How to tip the scales in your favor during your executive job interview presentation.
By the time you’re in front of the executive committee for your (hopefully) final job interview, you’ve established that you are an expert and can likely do the job. The only possible issue for debate at this stage is whether you will be a good fit. Now it’s time to prove it.
The following advice may seem obvious, but as a career professional AND human resources consultant, I have seen presenters only speak to one or two areas of the business—his area of expertise. Excluding an area is a significant oversight because it is a lost opportunity to talk directly to each person on the hiring committee, the people who have decision-making authority.
Each hiring committee member has his or her individual agenda and vested interest in you that is focused on their functional (and sometimes political) perspective. It is essential that your plan leverage these perspectives in the presentation.
Be careful when sharing your hard-earned business strategies because the last thing you will want is to have someone take your ideas and implement them without you.
Here are three proven tips you can use to grab the attention of everyone around the table and help them decide to hire you.

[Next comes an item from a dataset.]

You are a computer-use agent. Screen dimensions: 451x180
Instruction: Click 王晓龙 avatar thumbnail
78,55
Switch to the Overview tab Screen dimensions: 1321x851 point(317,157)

- Your 90-day plan will need to address everyone’s needs around the table representing every function:
- Customer Operations
- Legal and Regulatory
- Human Resources
- Board of Directors
- Choose metrics and language that everyone will understand and that demonstrates your expertise.
- If the industry is new to you, you will need to ensure that your language is re-calibrated to that industry. For example, professional services firms refer to the customers as “clients” whereas, in consumer goods, customers are referred to as “customers.”

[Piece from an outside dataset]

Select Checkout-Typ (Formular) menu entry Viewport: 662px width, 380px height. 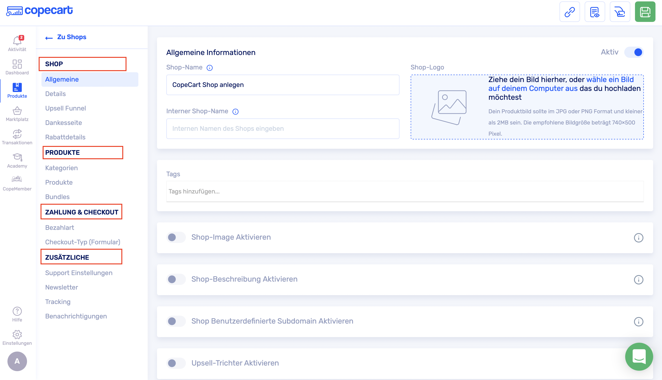[83, 242]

- Focus the 90-plan on research you’ve conducted for this purpose. If you don’t know where to find the data, visit the reference librarian at your university library or hire a researcher. Librarians are a golden source of market research that you will never find on Google.

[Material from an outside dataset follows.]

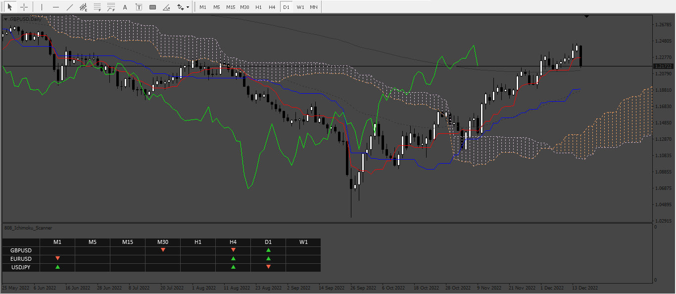Click the chart shift triangle marker
Screen dimensions: 676x294
pyautogui.click(x=586, y=16)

- Don’t speak in general terms. Focus specifically on a pain point for the company. Specificity is a powerful attention-grabber.
- If you are an expert in anti-ransomware software that can help reduce risk for the company, use it.
- Don’t bury the lede in your presentation. Begin with a real-world problem you can tackle head-on.
- Don’t assume that your audience will know what “finite element analysis” is even if the company works with materials.
A final tip shared by my treasured former business coach, Pat S., “Don’t give away the farm in your presentation.” Tell them what you will do and when you will do it, but be light on the “how.” Protect your intellectual property and then blow them away with your expertise after you sign your employment contract.